> **УСЛОВИЕ ЗАДАЧИ**:
Ответьте по тексту для чтения:
(a) К корпусу какого института была прикреплена конструкция на улице Курчатова?
(b) Какое чувство, по словам автора статьи, вызывала у него эта конструкция в юные годы?
(c) Что институт предпочёл завести здесь в 1990-х годах?

> **ТЕКСТ ДЛЯ ЧТЕНИЯ**:
○ ○ ○ ○

Одно из первых сильных детских впечатлений, связанных если не с архитектурой, то по крайней мере с некой конструкцией, — это, пожалуй, улица Курчатова, где до 1990-х годов сохранялась загадочная махина, прикреплённая к корпусу Института постоянного тока (дом 14) и составленная из вертикальных и горизонтальных металлических балок. К одной из них были подвешены огромные белые изоляторы. Данная конструкция, по воспоминаниям очевидцев, предназначалась для получения грозового разряда, который, в частности, и изучался сотрудниками института. Хотя весь район перенасыщен разнообразными экспериментальными площадками, эта оставалась наиболее заметным свидетельством научной работы. Дело в том, что с момента появления в старинном районе Сосновки учебного заведения, именуемого теперь Политехническим университетом, особенно же после 1917 года, здесь сложился целый кластер исследовательских учреждений, которые кто-то удачно поименовал на современный лад наукоградом.
Конструкция на Курчатова служила ему своего рода монументом: как часто бывает, ввиду непонятности для большинства обывателей назначения и (тем более) устройства всякого сложного технического приспособления, его вполне можно трактовать как инсталляцию в современном смысле слова. Едва ли кто-то стал бы отрицать наличие особой эстетики у творений такого рода; притом что никакой инженер об их художественном воздействии никогда не думал, всё равно техническое совершенство или хотя бы целесообразность порождали в непредвзятом наблюдателе определённый душевный отклик: в случае с автором статьи — в его юные годы — это был, пожалуй, смутный страх… Вдруг прямо сейчас конструкция взорвётся громовым разрядом?
В принципе, эстетически может воздействовать любая индустриальная среда — как не вспомнить тут изящные опоры ЛЭП. Но если последние повсюду одни и те же (с незначительными вариантами), то установка ИПТ, призванная метать громы и молнии, казалась совершенно неповторимой. Её стоило бы сохранить даже в случае морального устаревания, хотя причиной уничтожения стало, скорее всего, не это, а банальная разруха 1990-х, когда институт предпочёл завести здесь платную парковку. С тех пор западная сторона здания (сложно сказать, уместен ли здесь термин «фасад») словно осиротела, ведь прежде из неё исходили провода, призванные управлять устройством, сообщая ему энергию и подавая какие-то команды. Обращённый к улице — здесь уже вне всякого сомнения — фасад, кажется, к утрате этой оказался более равнодушен. Да, при всей важности технической составляющей стоит уделить внимание и парадной стороне института.

○ ○ ○ ○

> **СОБРАННЫЕ СВЕДЕНИЯ**:

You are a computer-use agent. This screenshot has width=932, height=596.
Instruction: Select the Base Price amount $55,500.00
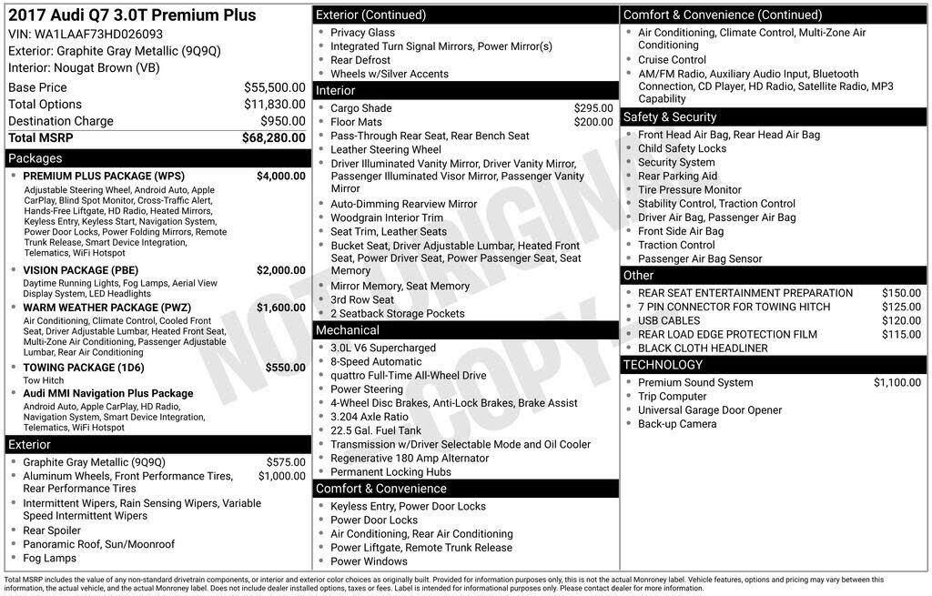pos(274,87)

○ ○ ○ ○

> **ОТВЕТ**:
(a) Института постоянного тока (дом 14).
(b) Смутный страх.
(c) Платную парковку.